Babies are so irresistible. You just want to pick them up and carry them around all day long. Well, you would if you could, but unfortunately they get heavy, and you have things to do.
Baby slings are one of the first things new mothers add to their gift wish list when they find out they’re pregnant. For millennia, mothers all over the world have carried their babies and in civilized nations, slings are even turning into fashion accessories, in the same way scarves and pashminas are. But let’s look at the benefits they provide.
Baby slings provide balanced back support and prevent straining or injuring the parents’ back. Women report that their lower back pain, brought on by pregnancy and childbirth, is relieved by not having to pick their child up all the time. Carrying the baby in a sling is a more ergonomically friendly method.
Lactation consultants and midwives endorse baby slings as they provide opportunity for discreet breastfeeding, in a position that is comfortable for mother and child.

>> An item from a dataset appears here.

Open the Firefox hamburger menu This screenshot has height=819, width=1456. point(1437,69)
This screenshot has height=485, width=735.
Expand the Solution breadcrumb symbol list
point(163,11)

Pediatricians and osteopaths agree that babies held in slings are held effectively. Their legs are not forced apart during the crucial development of the soft pelvic cartilage. Additionally, because legs are not poked through restricting openings, there is no circulation problem.
Parents can get things done
Most babies will happily go along for the ride in a baby sling attached to their parent, meaning that Mommy or Daddy can go about housework, shopping or supervising other children without having to constantly check on the infant. He’s right there! Being hands-free is definitely the way to go. Parents have also reported an improvement in the demeanor of their baby once they introduce a baby sling to their arsenal of ways of coping with a demanding child.
When the baby falls asleep in the sling, it’s easy to remove the sling from the parent and lower the baby gently into his crib without waking him.
Welcome to the world
Being carried in a baby sling enables the baby to make a smooth transition from uterus to big, wide world. It promotes bonding and a sense of security and has even been found to reduce the incidence of postnatal depression.
The baby can be carried in a natural position, with his head supported and without any compression applied to their spine or central nervous system.
Baby slings reinforce positive attachment between parent and child, reduce stress hormones, enable a child to sleep more profoundly, aid digestion, can lessen crying and colic and at the very least, mean parent and child can enjoy spending time together, happily getting to know each other on an intimate basis.